En Syrie, Ankara a tenté de renvserser Assad. Comme Washington, Ankara a d’abord soutenu l’opposition, y compris EI, qui a pu fonctionner presque sans entrave en Turquie. Lorsque l’EI est entré en Irak et menacé le régime de Bagdad, Washington a fait volte-face et a commencé à bombarder l’EI. Tout en maintenant son objectif de renverser Assad, Washington a commencé à soutenir les ennemis de l’EI. Ankara n’a pas suivi ce changement de politique, craignant l’émergence d’un Etat kurde indépendant dans le Nord de l’Irak et en Syrie.

Ankara se lance maintenant dans une tentative incendiaire de résoudre ses divergences avec Washington, provoquées par l’aggravation de la crise au Moyen-Orient, par l’escalade militaire.

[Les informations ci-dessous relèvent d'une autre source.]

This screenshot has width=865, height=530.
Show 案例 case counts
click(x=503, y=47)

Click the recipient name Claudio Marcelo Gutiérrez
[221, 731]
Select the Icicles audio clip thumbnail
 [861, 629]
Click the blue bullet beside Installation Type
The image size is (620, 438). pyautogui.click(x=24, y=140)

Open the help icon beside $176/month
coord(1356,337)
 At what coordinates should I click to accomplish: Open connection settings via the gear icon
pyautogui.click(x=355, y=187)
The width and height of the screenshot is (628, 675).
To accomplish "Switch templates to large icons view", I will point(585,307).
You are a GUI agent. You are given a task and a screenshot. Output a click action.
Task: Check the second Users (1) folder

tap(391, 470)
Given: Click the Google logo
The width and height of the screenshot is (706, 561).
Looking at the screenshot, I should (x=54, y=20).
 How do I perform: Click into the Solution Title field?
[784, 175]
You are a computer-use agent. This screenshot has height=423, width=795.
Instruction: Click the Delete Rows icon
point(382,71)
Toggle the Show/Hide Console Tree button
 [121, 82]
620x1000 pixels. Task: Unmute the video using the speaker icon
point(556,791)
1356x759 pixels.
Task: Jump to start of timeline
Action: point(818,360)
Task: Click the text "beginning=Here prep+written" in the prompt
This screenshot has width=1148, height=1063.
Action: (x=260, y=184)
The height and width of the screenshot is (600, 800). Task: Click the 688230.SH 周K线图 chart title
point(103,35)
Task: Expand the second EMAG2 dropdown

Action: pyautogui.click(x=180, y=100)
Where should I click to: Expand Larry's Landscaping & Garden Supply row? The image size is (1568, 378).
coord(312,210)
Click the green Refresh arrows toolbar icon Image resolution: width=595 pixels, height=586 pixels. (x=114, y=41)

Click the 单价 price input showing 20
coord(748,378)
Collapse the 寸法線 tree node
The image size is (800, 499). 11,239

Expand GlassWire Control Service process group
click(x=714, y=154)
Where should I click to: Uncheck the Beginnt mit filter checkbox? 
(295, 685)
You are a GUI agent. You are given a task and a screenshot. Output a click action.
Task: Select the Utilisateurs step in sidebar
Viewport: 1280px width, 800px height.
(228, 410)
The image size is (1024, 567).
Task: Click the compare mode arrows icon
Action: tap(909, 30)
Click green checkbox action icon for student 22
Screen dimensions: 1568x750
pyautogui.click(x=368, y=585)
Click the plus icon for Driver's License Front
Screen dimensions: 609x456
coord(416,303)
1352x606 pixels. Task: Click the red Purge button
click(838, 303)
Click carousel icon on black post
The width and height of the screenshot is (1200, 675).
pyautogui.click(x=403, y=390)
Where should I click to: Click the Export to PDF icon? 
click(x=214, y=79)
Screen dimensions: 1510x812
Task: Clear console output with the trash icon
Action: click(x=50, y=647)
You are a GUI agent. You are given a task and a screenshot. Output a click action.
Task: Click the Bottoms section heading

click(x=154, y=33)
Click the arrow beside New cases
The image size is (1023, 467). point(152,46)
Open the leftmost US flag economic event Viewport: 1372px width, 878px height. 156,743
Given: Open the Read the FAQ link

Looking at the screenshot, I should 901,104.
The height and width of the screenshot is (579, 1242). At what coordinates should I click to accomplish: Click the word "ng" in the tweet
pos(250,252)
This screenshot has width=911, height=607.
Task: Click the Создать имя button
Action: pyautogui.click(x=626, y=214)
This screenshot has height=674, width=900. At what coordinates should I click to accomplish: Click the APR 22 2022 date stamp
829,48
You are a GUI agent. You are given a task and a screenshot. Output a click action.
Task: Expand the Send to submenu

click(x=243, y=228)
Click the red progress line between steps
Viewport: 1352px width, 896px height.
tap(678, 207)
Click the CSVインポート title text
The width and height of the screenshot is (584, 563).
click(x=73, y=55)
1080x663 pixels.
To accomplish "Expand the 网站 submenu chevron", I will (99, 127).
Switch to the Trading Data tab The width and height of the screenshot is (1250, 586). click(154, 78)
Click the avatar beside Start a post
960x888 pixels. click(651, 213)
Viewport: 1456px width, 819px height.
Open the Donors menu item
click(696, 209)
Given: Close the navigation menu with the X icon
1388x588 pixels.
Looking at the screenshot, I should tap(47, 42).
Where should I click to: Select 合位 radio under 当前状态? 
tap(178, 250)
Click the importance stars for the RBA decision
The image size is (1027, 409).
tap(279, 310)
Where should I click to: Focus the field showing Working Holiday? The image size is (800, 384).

Cette stratégie fait monter des tensions au sein de l’OTAN. Washington soutient les attaques contre le PKK, et la Maison Blanche a publié une déclaration selon laquelle la Turquie peut bien se défendre contre les attaques terroristes des Kurdes.

Mais ceci a soulevé de fortes tensions en Europe. La chancelière allemande Angela Merkel et la ministre de la Défense, Ursula von der Leyen, ont appelé à la Turquie à ne pas mettre en danger le processus de paix avec les Kurdes. Berlin arme les milices kurdes irakiennes peshmergas, et ce faisant arme indirectement les Kurdes syriens, et forme également leurs combattants.

L’éditorial du Frankfurter Allgemeine Zeitung (FAZ) décrit les différences entre l’Amérique et l’Europe comme «tout à fait majeures ».

« Apparemment Washington accepte le prix d’une escalade du conflit kurde par la Turquie pour avoir plus de puissance de feu contre EI », écrit Nikolas Busse. « En revanche, les Européens sont plus axés sur le processus de paix entre Ankara et les Kurdes, même s’il n’a pas beaucoup progressé récemment. … Il vaudrait mieux que cette désunion transatlantique ne soit pas poussée à la limite ».

Une conférence de l’OTAN s’est déroulée hier à l’initiative de la Turquie pour discuter de ces différences.